Dataset items
• • • • •
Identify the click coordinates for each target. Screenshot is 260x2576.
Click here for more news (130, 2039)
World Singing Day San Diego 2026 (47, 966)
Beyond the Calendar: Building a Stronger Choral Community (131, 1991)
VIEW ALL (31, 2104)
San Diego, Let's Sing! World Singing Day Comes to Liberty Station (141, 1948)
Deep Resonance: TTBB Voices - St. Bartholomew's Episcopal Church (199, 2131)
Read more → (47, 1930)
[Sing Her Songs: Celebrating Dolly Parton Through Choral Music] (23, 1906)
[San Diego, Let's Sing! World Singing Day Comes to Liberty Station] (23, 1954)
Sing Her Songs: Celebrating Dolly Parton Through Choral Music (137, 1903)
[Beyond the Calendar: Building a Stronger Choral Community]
• • • • •
### What is needed
Write out word for word every line from the one containing "Music (137, 1903)" through the last line of the data, and no other line.

### Your response
Sing Her Songs: Celebrating Dolly Parton Through Choral Music (137, 1903)
[Beyond the Calendar: Building a Stronger Choral Community]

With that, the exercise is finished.